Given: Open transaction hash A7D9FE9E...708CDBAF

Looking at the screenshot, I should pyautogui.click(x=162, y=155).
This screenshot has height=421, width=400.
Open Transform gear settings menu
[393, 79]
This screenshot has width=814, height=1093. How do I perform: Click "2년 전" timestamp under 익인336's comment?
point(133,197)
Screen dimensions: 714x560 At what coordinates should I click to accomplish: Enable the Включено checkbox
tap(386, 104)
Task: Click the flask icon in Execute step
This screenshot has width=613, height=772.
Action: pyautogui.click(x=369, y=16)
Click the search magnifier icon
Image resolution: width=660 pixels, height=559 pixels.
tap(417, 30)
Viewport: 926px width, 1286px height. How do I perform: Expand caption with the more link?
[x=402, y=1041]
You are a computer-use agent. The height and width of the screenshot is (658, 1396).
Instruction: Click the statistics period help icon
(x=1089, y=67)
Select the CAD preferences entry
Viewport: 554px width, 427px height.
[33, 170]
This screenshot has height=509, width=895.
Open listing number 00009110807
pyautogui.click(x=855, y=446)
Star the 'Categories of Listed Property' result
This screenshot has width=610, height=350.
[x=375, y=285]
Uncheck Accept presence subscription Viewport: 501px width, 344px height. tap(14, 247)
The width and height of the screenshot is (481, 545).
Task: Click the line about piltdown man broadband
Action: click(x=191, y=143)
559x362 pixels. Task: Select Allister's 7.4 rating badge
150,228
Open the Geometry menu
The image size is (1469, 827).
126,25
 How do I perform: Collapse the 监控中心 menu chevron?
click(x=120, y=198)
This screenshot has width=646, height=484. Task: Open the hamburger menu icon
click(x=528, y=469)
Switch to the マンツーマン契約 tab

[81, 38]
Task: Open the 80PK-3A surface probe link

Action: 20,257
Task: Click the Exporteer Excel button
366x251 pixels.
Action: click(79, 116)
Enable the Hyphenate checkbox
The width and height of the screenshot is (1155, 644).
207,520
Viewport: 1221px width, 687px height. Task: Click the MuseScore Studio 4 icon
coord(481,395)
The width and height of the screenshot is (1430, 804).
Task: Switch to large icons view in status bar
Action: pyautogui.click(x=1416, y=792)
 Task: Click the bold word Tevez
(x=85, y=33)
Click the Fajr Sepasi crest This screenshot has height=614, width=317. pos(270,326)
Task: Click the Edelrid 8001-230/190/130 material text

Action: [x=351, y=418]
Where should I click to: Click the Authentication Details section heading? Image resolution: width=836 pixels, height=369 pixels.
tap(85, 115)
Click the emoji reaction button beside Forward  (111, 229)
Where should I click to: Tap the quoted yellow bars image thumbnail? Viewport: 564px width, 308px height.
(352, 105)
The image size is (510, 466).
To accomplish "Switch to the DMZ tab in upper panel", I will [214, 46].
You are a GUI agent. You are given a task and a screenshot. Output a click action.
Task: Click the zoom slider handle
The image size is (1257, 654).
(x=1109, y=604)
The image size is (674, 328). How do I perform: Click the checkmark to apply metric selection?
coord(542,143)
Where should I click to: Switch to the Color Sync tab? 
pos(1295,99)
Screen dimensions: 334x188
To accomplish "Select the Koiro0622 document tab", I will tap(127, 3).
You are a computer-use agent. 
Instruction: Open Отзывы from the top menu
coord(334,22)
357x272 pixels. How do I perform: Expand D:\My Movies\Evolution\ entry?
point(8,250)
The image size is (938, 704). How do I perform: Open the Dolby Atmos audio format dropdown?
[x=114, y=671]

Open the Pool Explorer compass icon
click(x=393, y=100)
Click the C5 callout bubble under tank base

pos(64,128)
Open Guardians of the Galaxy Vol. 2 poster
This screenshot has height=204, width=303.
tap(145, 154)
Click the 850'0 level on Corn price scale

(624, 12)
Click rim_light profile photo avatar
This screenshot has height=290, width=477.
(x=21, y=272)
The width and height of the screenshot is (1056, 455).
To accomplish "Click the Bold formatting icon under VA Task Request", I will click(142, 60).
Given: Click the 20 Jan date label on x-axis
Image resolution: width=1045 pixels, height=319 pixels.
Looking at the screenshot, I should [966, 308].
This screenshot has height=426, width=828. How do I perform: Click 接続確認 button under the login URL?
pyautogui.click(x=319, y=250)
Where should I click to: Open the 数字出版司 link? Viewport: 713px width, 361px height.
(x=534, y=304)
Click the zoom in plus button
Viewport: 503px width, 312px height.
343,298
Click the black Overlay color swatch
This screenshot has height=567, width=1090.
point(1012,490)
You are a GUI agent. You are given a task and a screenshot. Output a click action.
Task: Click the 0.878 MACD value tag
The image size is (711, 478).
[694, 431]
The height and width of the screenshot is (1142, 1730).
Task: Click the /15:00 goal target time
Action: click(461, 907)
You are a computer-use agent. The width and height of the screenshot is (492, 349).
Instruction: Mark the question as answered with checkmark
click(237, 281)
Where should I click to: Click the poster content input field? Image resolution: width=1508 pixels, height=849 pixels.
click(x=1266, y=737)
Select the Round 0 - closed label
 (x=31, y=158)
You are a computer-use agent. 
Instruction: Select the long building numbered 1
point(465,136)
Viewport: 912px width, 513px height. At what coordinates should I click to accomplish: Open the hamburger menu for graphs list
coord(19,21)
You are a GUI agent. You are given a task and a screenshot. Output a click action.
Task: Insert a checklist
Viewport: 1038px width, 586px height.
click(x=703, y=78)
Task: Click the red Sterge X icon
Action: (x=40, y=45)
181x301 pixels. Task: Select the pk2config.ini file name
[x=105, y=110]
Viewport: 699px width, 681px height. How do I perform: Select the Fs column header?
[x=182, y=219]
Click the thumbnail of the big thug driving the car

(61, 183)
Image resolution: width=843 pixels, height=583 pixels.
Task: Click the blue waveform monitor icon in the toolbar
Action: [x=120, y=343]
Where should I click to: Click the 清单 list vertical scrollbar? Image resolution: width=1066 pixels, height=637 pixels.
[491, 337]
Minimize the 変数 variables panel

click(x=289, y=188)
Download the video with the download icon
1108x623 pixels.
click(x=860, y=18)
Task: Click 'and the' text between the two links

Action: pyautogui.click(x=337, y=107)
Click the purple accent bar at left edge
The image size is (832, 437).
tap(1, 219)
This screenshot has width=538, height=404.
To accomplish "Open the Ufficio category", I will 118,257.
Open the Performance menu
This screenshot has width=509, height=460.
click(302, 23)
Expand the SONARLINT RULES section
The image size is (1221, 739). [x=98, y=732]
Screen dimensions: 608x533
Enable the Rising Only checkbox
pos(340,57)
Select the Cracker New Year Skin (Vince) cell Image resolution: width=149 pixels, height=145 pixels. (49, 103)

-*-*-

Objective:
Please give the lines above again, changing "Geometry menu" to "Geometry toolbar" and leaving everything else as it is.

Solution:
Given: Open transaction hash A7D9FE9E...708CDBAF

Looking at the screenshot, I should pyautogui.click(x=162, y=155).
This screenshot has height=421, width=400.
Open Transform gear settings menu
[393, 79]
This screenshot has width=814, height=1093. How do I perform: Click "2년 전" timestamp under 익인336's comment?
point(133,197)
Screen dimensions: 714x560 At what coordinates should I click to accomplish: Enable the Включено checkbox
tap(386, 104)
Task: Click the flask icon in Execute step
This screenshot has width=613, height=772.
Action: pyautogui.click(x=369, y=16)
Click the search magnifier icon
Image resolution: width=660 pixels, height=559 pixels.
tap(417, 30)
Viewport: 926px width, 1286px height. How do I perform: Expand caption with the more link?
[x=402, y=1041]
You are a computer-use agent. The height and width of the screenshot is (658, 1396).
Instruction: Click the statistics period help icon
(x=1089, y=67)
Select the CAD preferences entry
Viewport: 554px width, 427px height.
[33, 170]
This screenshot has height=509, width=895.
Open listing number 00009110807
pyautogui.click(x=855, y=446)
Star the 'Categories of Listed Property' result
This screenshot has width=610, height=350.
[x=375, y=285]
Uncheck Accept presence subscription Viewport: 501px width, 344px height. tap(14, 247)
The width and height of the screenshot is (481, 545).
Task: Click the line about piltdown man broadband
Action: click(x=191, y=143)
559x362 pixels. Task: Select Allister's 7.4 rating badge
150,228
Open the Geometry toolbar
The image size is (1469, 827).
126,25
 How do I perform: Collapse the 监控中心 menu chevron?
click(x=120, y=198)
This screenshot has width=646, height=484. Task: Open the hamburger menu icon
click(x=528, y=469)
Switch to the マンツーマン契約 tab

[81, 38]
Task: Open the 80PK-3A surface probe link

Action: 20,257
Task: Click the Exporteer Excel button
366x251 pixels.
Action: click(79, 116)
Enable the Hyphenate checkbox
The width and height of the screenshot is (1155, 644).
207,520
Viewport: 1221px width, 687px height. Task: Click the MuseScore Studio 4 icon
coord(481,395)
The width and height of the screenshot is (1430, 804).
Task: Switch to large icons view in status bar
Action: pyautogui.click(x=1416, y=792)
 Task: Click the bold word Tevez
(x=85, y=33)
Click the Fajr Sepasi crest This screenshot has height=614, width=317. pos(270,326)
Task: Click the Edelrid 8001-230/190/130 material text

Action: [x=351, y=418]
Where should I click to: Click the Authentication Details section heading? Image resolution: width=836 pixels, height=369 pixels.
tap(85, 115)
Click the emoji reaction button beside Forward  (111, 229)
Where should I click to: Tap the quoted yellow bars image thumbnail? Viewport: 564px width, 308px height.
(352, 105)
The image size is (510, 466).
To accomplish "Switch to the DMZ tab in upper panel", I will [214, 46].
You are a GUI agent. You are given a task and a screenshot. Output a click action.
Task: Click the zoom slider handle
The image size is (1257, 654).
(x=1109, y=604)
The image size is (674, 328). How do I perform: Click the checkmark to apply metric selection?
coord(542,143)
Where should I click to: Switch to the Color Sync tab? 
pos(1295,99)
Screen dimensions: 334x188
To accomplish "Select the Koiro0622 document tab", I will tap(127, 3).
You are a computer-use agent. 
Instruction: Open Отзывы from the top menu
coord(334,22)
357x272 pixels. How do I perform: Expand D:\My Movies\Evolution\ entry?
point(8,250)
The image size is (938, 704). How do I perform: Open the Dolby Atmos audio format dropdown?
[x=114, y=671]

Open the Pool Explorer compass icon
click(x=393, y=100)
Click the C5 callout bubble under tank base

pos(64,128)
Open Guardians of the Galaxy Vol. 2 poster
This screenshot has height=204, width=303.
tap(145, 154)
Click the 850'0 level on Corn price scale

(624, 12)
Click rim_light profile photo avatar
This screenshot has height=290, width=477.
(x=21, y=272)
The width and height of the screenshot is (1056, 455).
To accomplish "Click the Bold formatting icon under VA Task Request", I will click(142, 60).
Given: Click the 20 Jan date label on x-axis
Image resolution: width=1045 pixels, height=319 pixels.
Looking at the screenshot, I should [966, 308].
This screenshot has height=426, width=828. How do I perform: Click 接続確認 button under the login URL?
pyautogui.click(x=319, y=250)
Where should I click to: Open the 数字出版司 link? Viewport: 713px width, 361px height.
(x=534, y=304)
Click the zoom in plus button
Viewport: 503px width, 312px height.
343,298
Click the black Overlay color swatch
This screenshot has height=567, width=1090.
point(1012,490)
You are a GUI agent. You are given a task and a screenshot. Output a click action.
Task: Click the 0.878 MACD value tag
The image size is (711, 478).
[694, 431]
The height and width of the screenshot is (1142, 1730).
Task: Click the /15:00 goal target time
Action: click(461, 907)
You are a computer-use agent. The width and height of the screenshot is (492, 349).
Instruction: Mark the question as answered with checkmark
click(237, 281)
Where should I click to: Click the poster content input field? Image resolution: width=1508 pixels, height=849 pixels.
click(x=1266, y=737)
Select the Round 0 - closed label
 (x=31, y=158)
You are a computer-use agent. 
Instruction: Select the long building numbered 1
point(465,136)
Viewport: 912px width, 513px height. At what coordinates should I click to accomplish: Open the hamburger menu for graphs list
coord(19,21)
You are a GUI agent. You are given a task and a screenshot. Output a click action.
Task: Insert a checklist
Viewport: 1038px width, 586px height.
click(x=703, y=78)
Task: Click the red Sterge X icon
Action: (x=40, y=45)
181x301 pixels. Task: Select the pk2config.ini file name
[x=105, y=110]
Viewport: 699px width, 681px height. How do I perform: Select the Fs column header?
[x=182, y=219]
Click the thumbnail of the big thug driving the car

(61, 183)
Image resolution: width=843 pixels, height=583 pixels.
Task: Click the blue waveform monitor icon in the toolbar
Action: [x=120, y=343]
Where should I click to: Click the 清单 list vertical scrollbar? Image resolution: width=1066 pixels, height=637 pixels.
[491, 337]
Minimize the 変数 variables panel

click(x=289, y=188)
Download the video with the download icon
1108x623 pixels.
click(x=860, y=18)
Task: Click 'and the' text between the two links

Action: pyautogui.click(x=337, y=107)
Click the purple accent bar at left edge
The image size is (832, 437).
tap(1, 219)
This screenshot has width=538, height=404.
To accomplish "Open the Ufficio category", I will 118,257.
Open the Performance menu
This screenshot has width=509, height=460.
click(302, 23)
Expand the SONARLINT RULES section
The image size is (1221, 739). [x=98, y=732]
Screen dimensions: 608x533
Enable the Rising Only checkbox
pos(340,57)
Select the Cracker New Year Skin (Vince) cell Image resolution: width=149 pixels, height=145 pixels. (49, 103)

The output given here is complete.